→ **TEXTO EXTRAÍDO**
⟨

El niño representa al ser muerto en vida, o lo que es lo mismo, al fantasma que busca lo que perdió ya una vez y al que nadie entiende. Los fantasmas vagan pidiendo a gritos que vuelva aquello que los hizo sentirse vivos, algo que les amarraba a la tierra de una forma especial y les hacía sentirse bien; sólo estamos aquí para buscar eso que nos hace BIEN, lo demás, solamente nos hace daño. El niño fantasma no para de huir, pero no huye sino que busca (pues es un perseguidor y no un perseguido, aunque todos le persigan), siguiendo incansable las pistas que le llevarán hasta el amor, pues el amor existe para aquel que lo anhela y para nadie más. Él, sin saberlo, va creando el amor a cada paso, en cada carrera, en cada golpe, en cada pelea, en cada abandono. En esto es precisamente cuando la película se acerca a Les quatre cents coups (1959) o Baisers volés (1968), ahí entronca con una tradición de cine francés que aún hoy existe de alguna manera, pero que no es tan eficaz en nuestros días. Existe una mala lectura de esa tradición que pretende ser un arma moral y política al servicio de la poderosa conciencia burguesa de Francia. Allí el cine tiene mucho poder y lo suelen utilizar para justificar realidades y crear una sensibilidad antiséptica y tonta. Pero esa es otra historia; sigamos con el fantasma.

⟩

→ **DATOS MOSTRADOS**
⟨

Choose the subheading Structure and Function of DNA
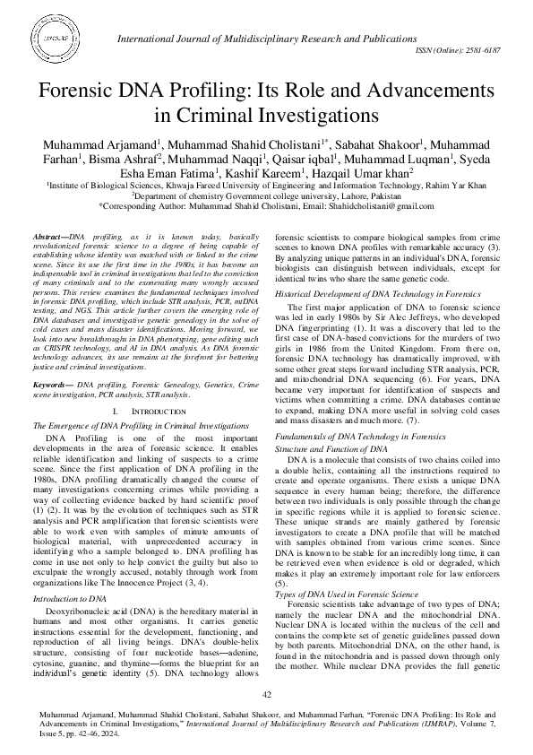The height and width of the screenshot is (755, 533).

⟩

→ **ENUNCIADO DE LA TAREA**
Según el texto extraído, ¿a qué dos películas se acerca la película comentada?

→ **RESULTADO CORRECTO**
A Les quatre cents coups (1959) y a Baisers volés (1968).